## Begin

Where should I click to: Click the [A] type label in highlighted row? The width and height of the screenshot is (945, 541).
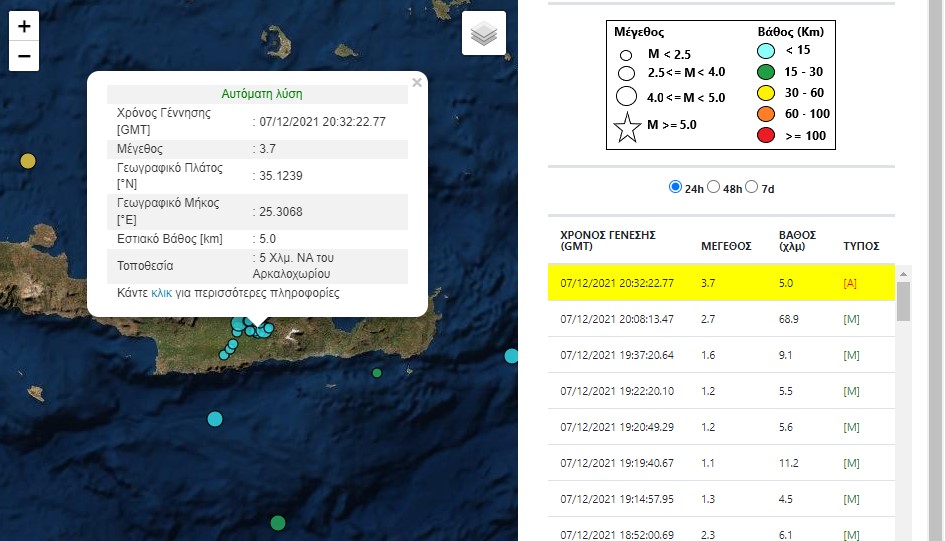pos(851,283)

## End
## Begin

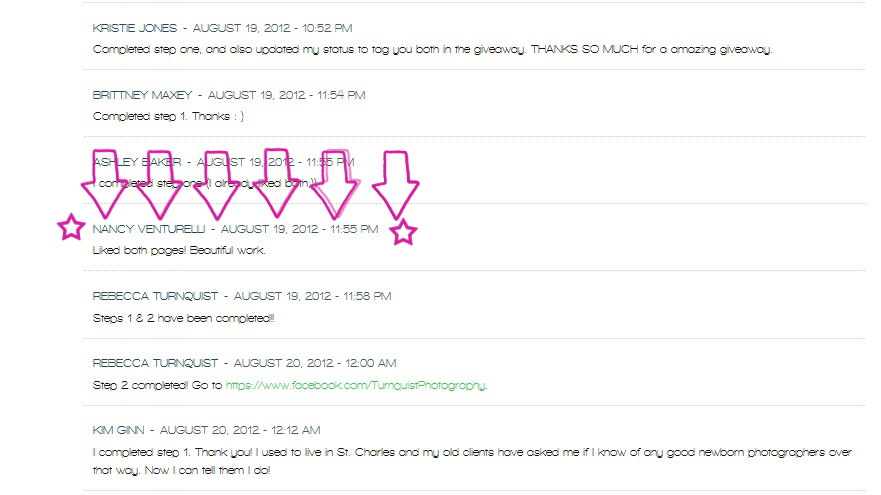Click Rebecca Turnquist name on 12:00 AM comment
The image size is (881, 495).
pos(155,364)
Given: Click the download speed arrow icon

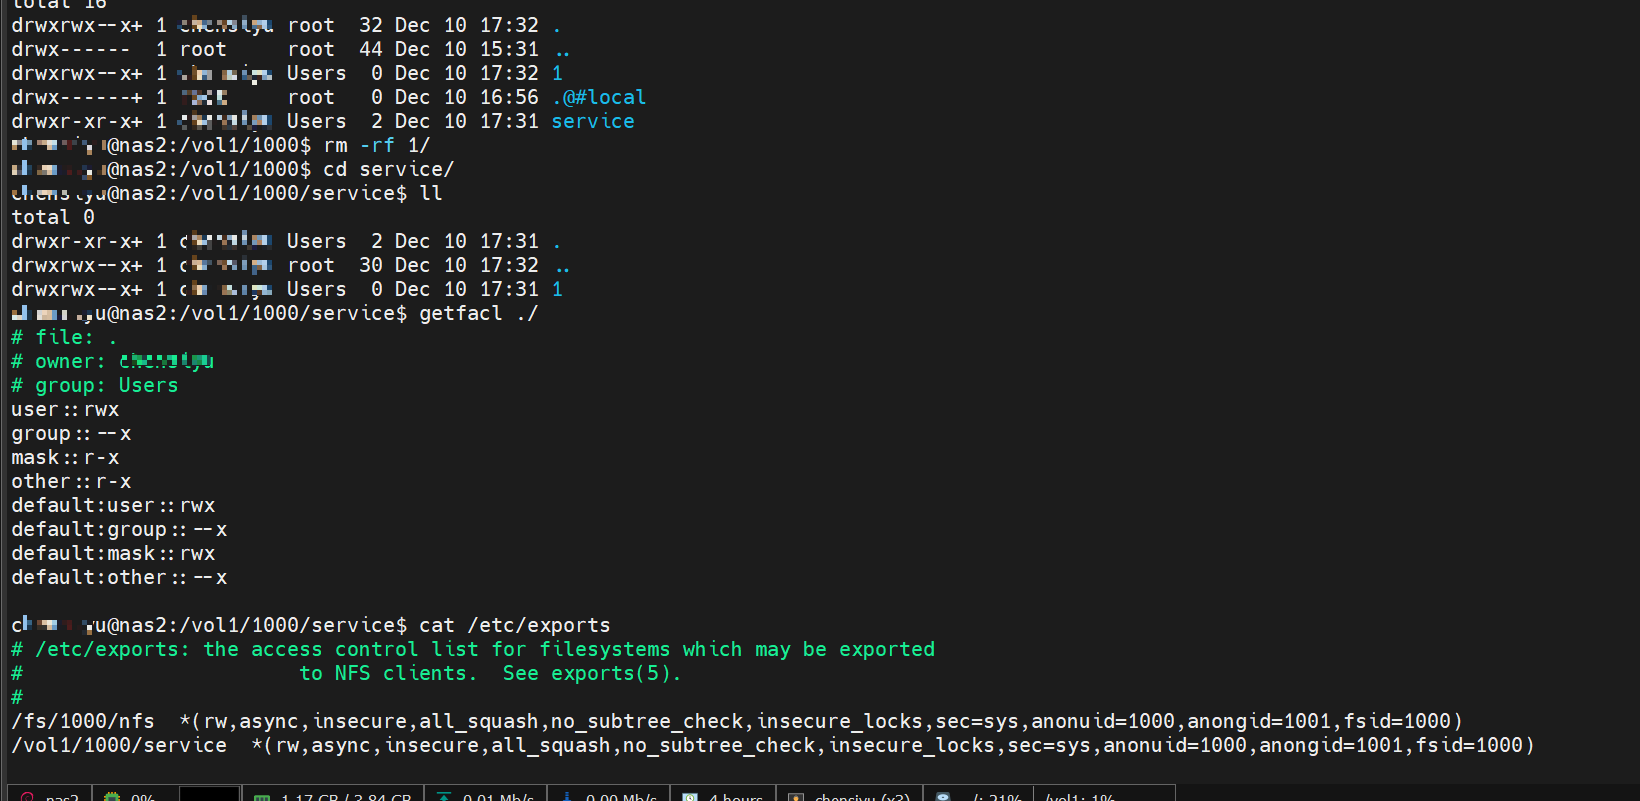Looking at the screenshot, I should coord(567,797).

## End

◆ OBJECTIVE: Rewrite the listing lines from the one containing "Where should I" through the one containing "pos(851,283)", inclusive, changing "highlighted" to "selected" and keeping everything else the same. Leave the pictures out.

◆ ANSWER FOR THIS EXERCISE:
Where should I click to: Click the [A] type label in selected row? The width and height of the screenshot is (945, 541).
pos(851,283)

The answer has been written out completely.